In the letter, the chairman reported that he had informed NUC, who has studied and given a pass mark on the documents, albeit informally; and that minor renovation and clearing of the site, besides official approval of the governor, were all that was needed to commence the licensing process—which he assured, could be achieved within two weeks.

Hence, I knew, the recent hullabaloo, were all puerile, unweighed media stunts—puerile and unweighed because it would needlessly put the government on the defensive and this it did. All these things for which a lot of media muscle-flexing were thrown up are actually things that are supposed to be silently done, especially since the government's planning team lacks programming or the media team ignores it. The former chairman had gone this far, and few knew that he did as much because he did them, as he should, quietly. A type who sees things from the point of view of their substance, I know, Nur Alkali would not, not just as a matter of humility but as much as of cutting cost, have pulled such a needless large high-powered delegation to NUC just for securing a license—but would nonetheless get it done, even more efficiently.

If the government was serious about the university, by January 2017, what we would have had and celebrated now would have been the maiden convocation of the university. Nur Alkali, it seemed, was actually alone as regarding his concerns and commitment to having the university ready. He was keener about actualizing it than the government who invited him to do the job.

The day he passed away, on August 1, 2014, a draft message retrieved from his phone was meant for the governor in which he was trying to convey to him his resolve to once again meet the Executive Secretary of the NUC, Prof. Julius Okoji on the subject. The text specifically pointed out that he was going to return to Abuja August 4 to sign the report of the 2014 National Confab and use the opportunity to formally invite the NUC for the physical inspection of the university—and therefore he needed the governor's audience to discuss the modalities.

That was even a last resort because within the period, he had sought the audience of the governor through the Chief of Staff and other officials of the state government several times—all to no avail; notwithstanding his position as the Honorary Special Advisor to the government on education. I knew how he was frustrated by the careless, foot-dragging attitude of the government, but he was driven to push on time and again because at the heart of the whole thing was a society left behind in education for several decades.

I am not sure I can stand the hopeless frustrations. I could though remember he was an exceptional breed, divinely packaged to approach things on the point of value creation and value addition. It was the same story in Yobe, but he dared and weathered the storm—and if then we thought he was unnecessarily worrying more and more about such frustrating things, when those who should were actually only interested in the media showmanship, we have now, with benefit of hindsight such as witnessing sons and daughters of the state priding as products of Yobe State University, understood and seen what he saw. To him, it was actually not about what he would suffer as an individual, it was about these proud sons of Yobe, who until then, had no hope for a university education, at least at home—and who would have been the ones to really suffer.

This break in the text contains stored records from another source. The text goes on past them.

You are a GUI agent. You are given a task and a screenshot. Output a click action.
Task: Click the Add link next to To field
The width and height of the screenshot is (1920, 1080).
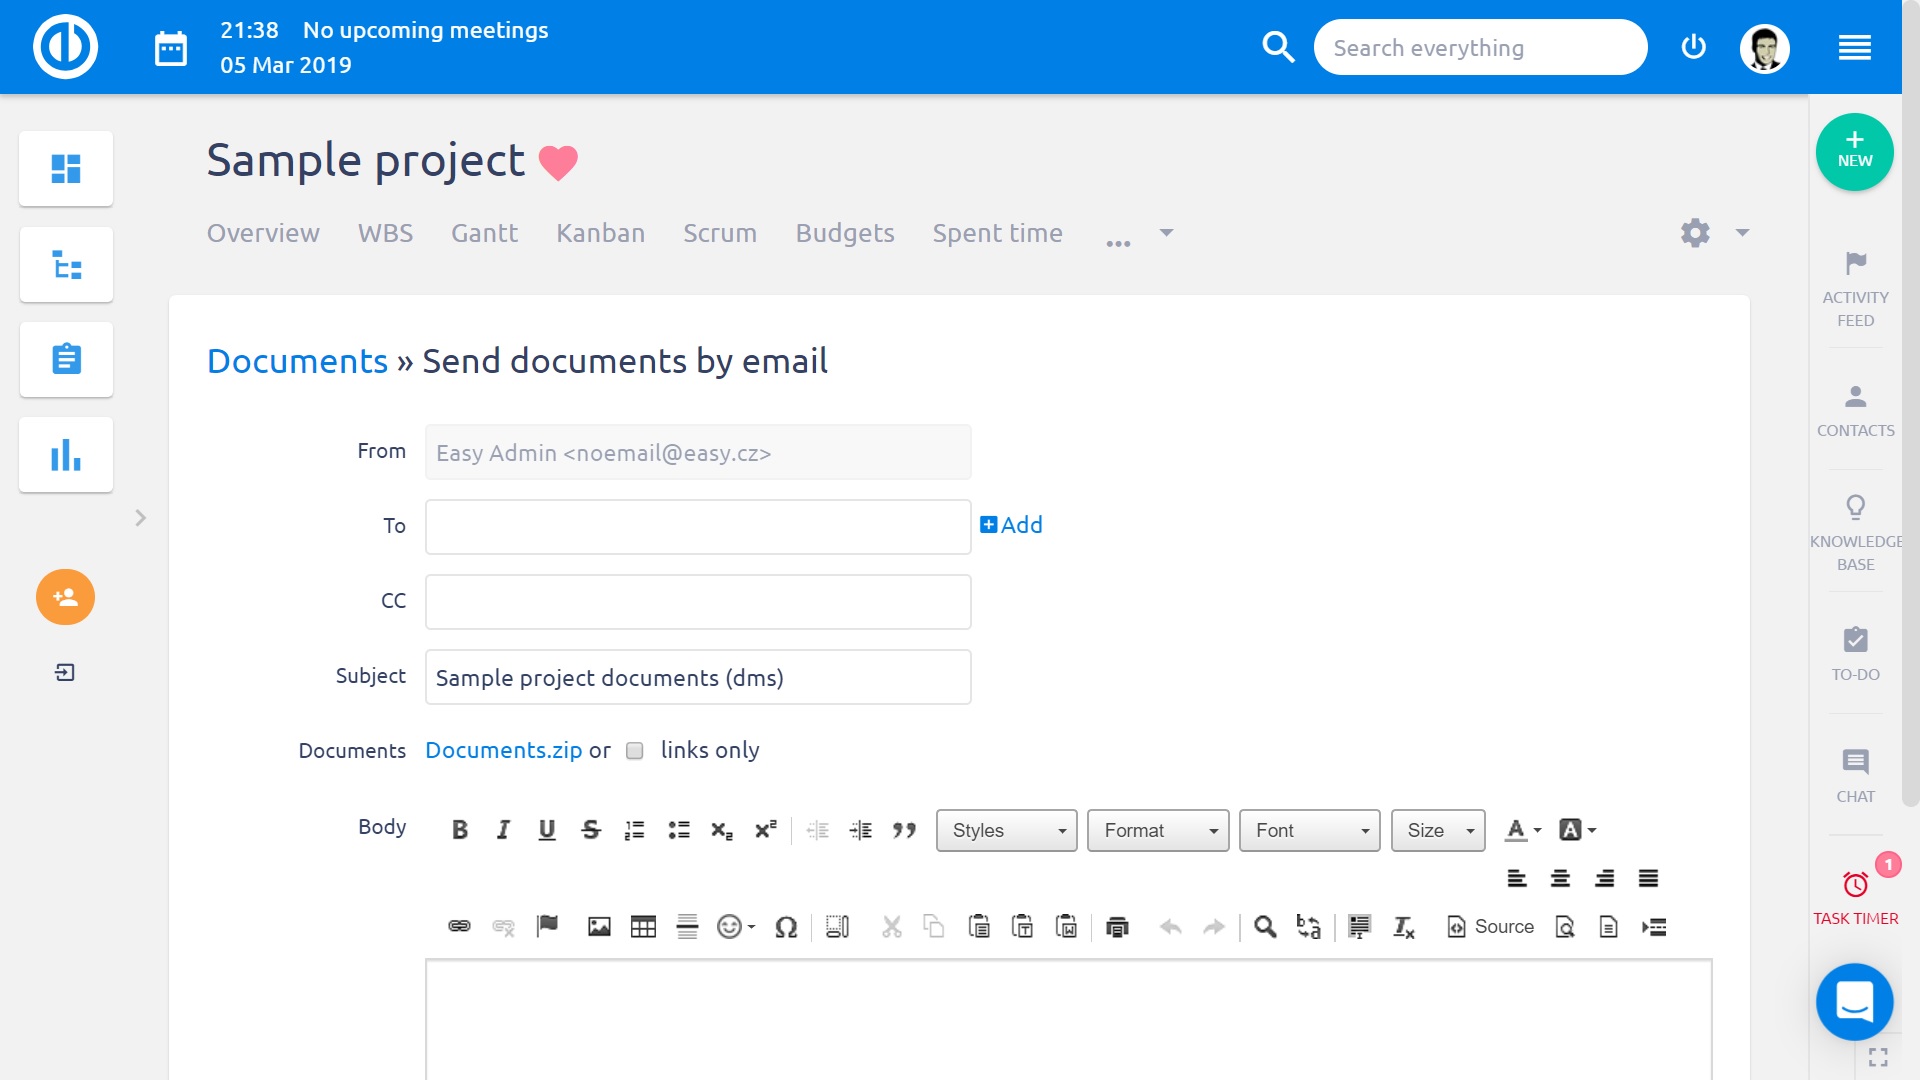tap(1012, 525)
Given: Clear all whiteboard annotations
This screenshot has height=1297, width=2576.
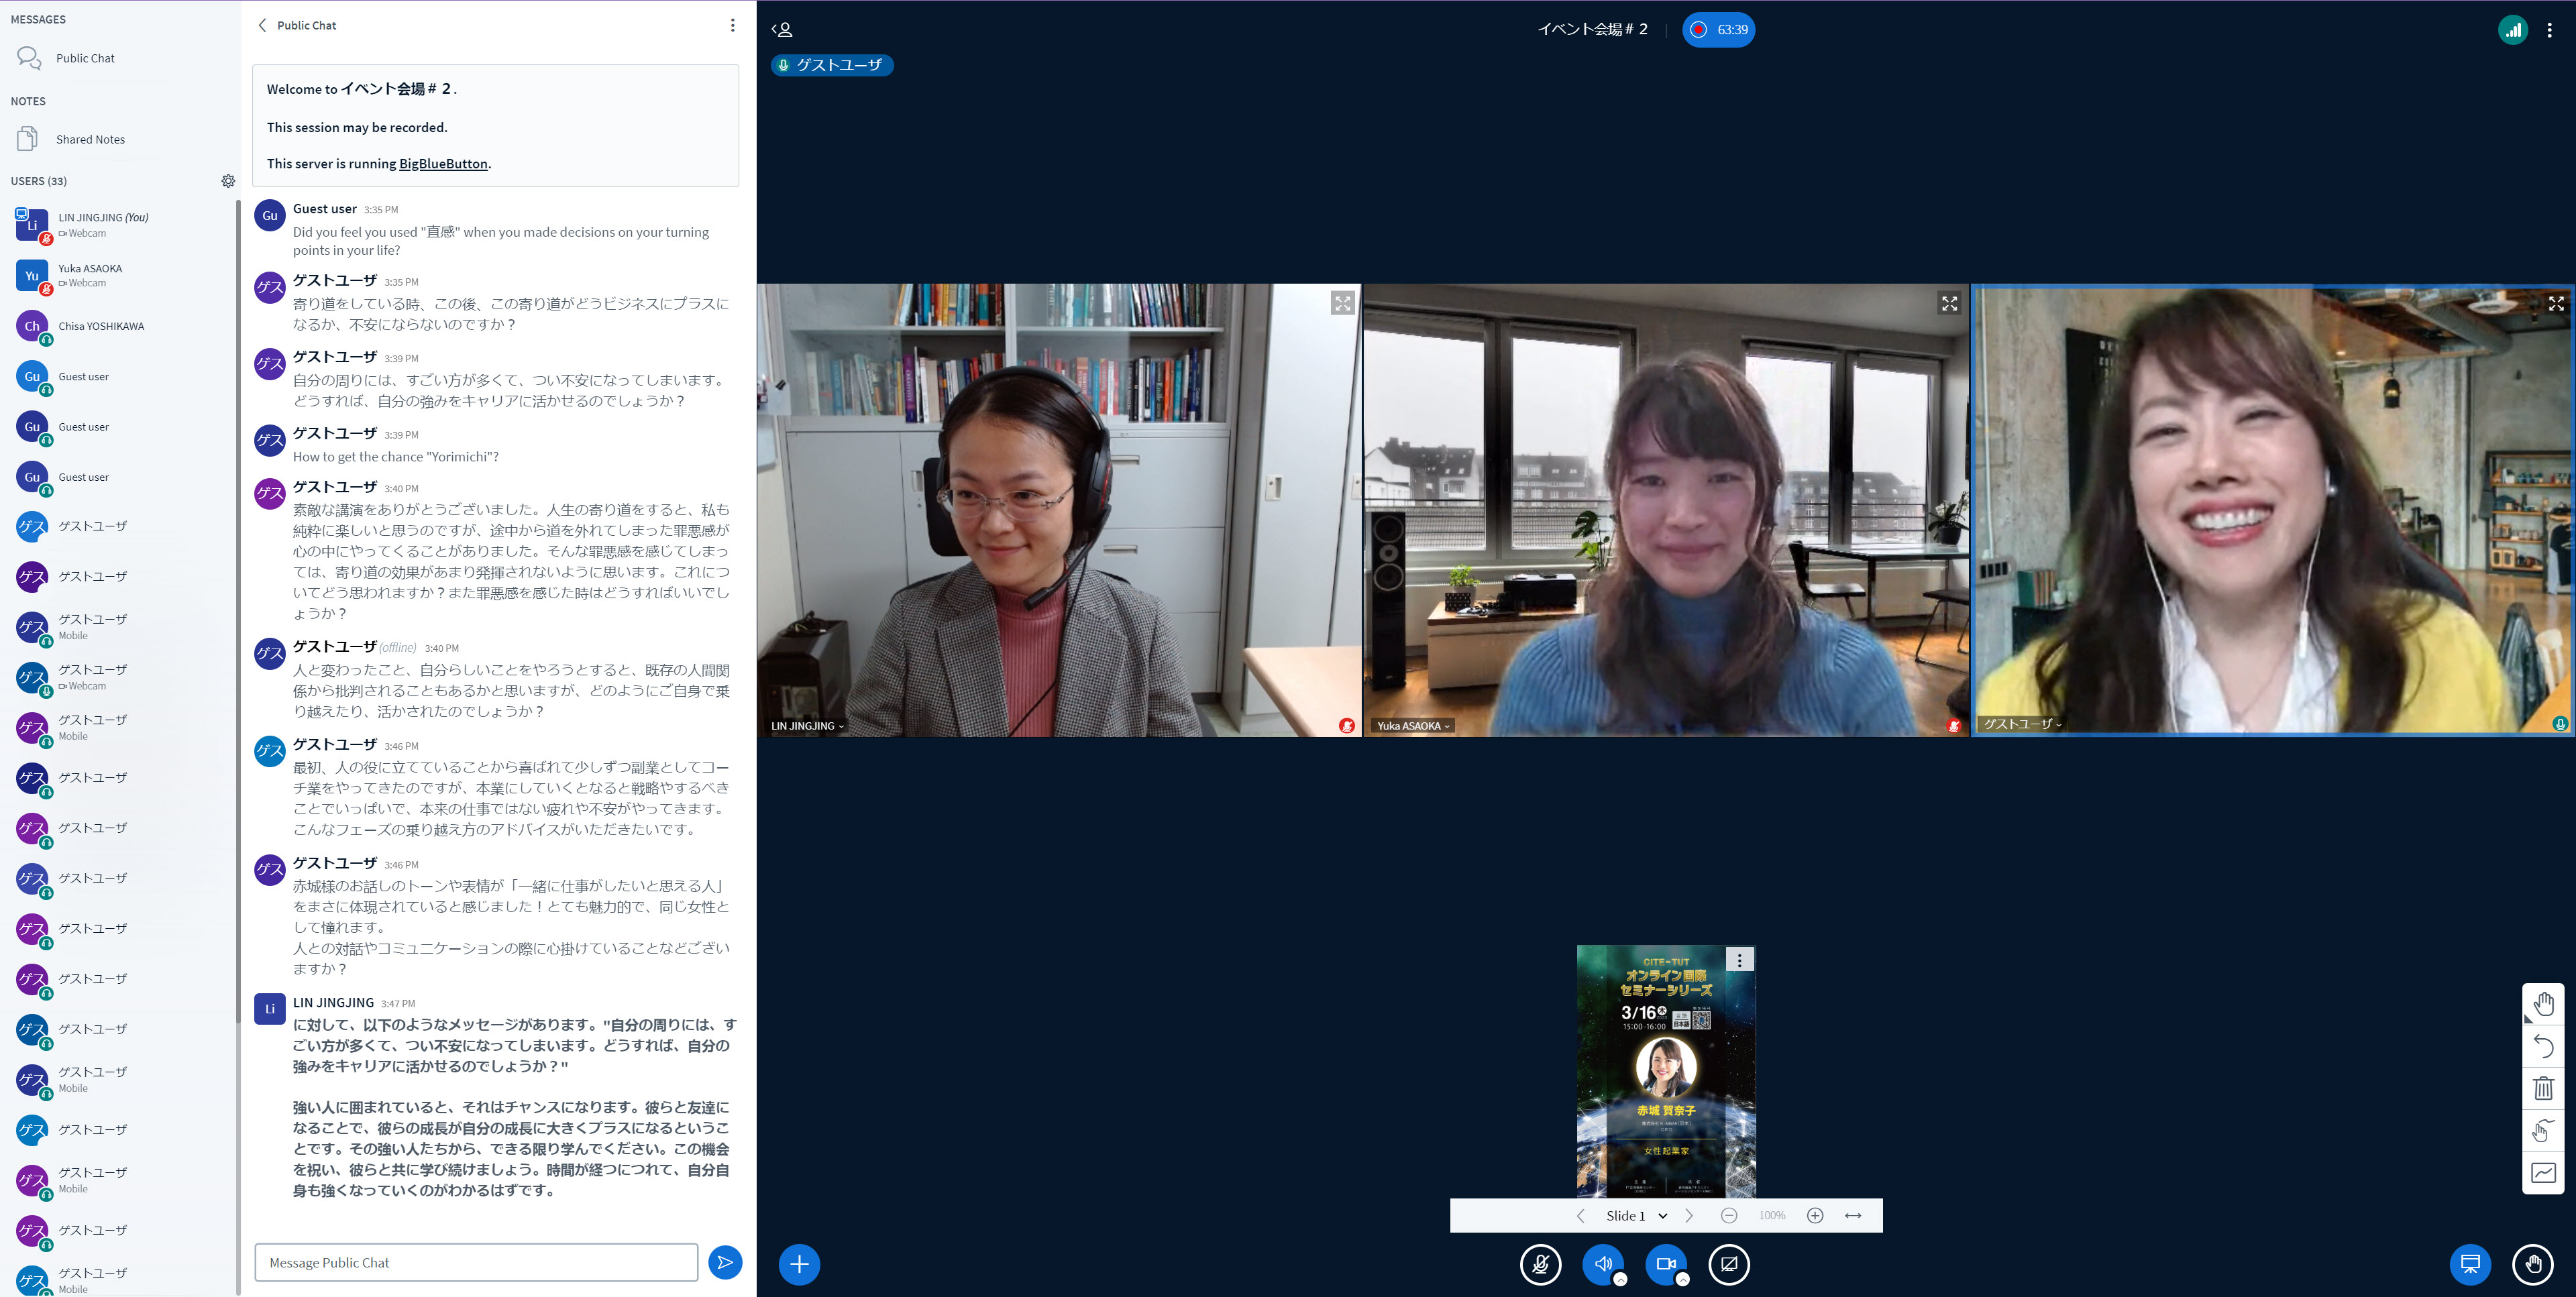Looking at the screenshot, I should (2543, 1089).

But His Creator recalled him back to rest, to mean that yes, he had done his job—and this was by way of building capacities of quite a large number of people who have already stepped in to take up from where he left. No better confirmation is there for this than his succession by Prof. Abubakar Mustapha, his disciple, in the task of building the university.

While his dream university is -5 (minus five) years today, let me tell him that, out of many others, his disciple, his very own Mal. Bukar Usman, has finally become the substantive Registrar of the Federal University of Dutse, Jigawa, two weeks ago, just as did Dr. Kalli Yusuf Gazali. Prof. Yakubu Mukhtar, another of them, is already making strides as the Vice Chancellor of the university he built: Yobe State University. I am informing you, dear almighty boss, that what you foresaw and really worked towards have been increasingly coming to fruition. This is why we still and will forever celebrate you.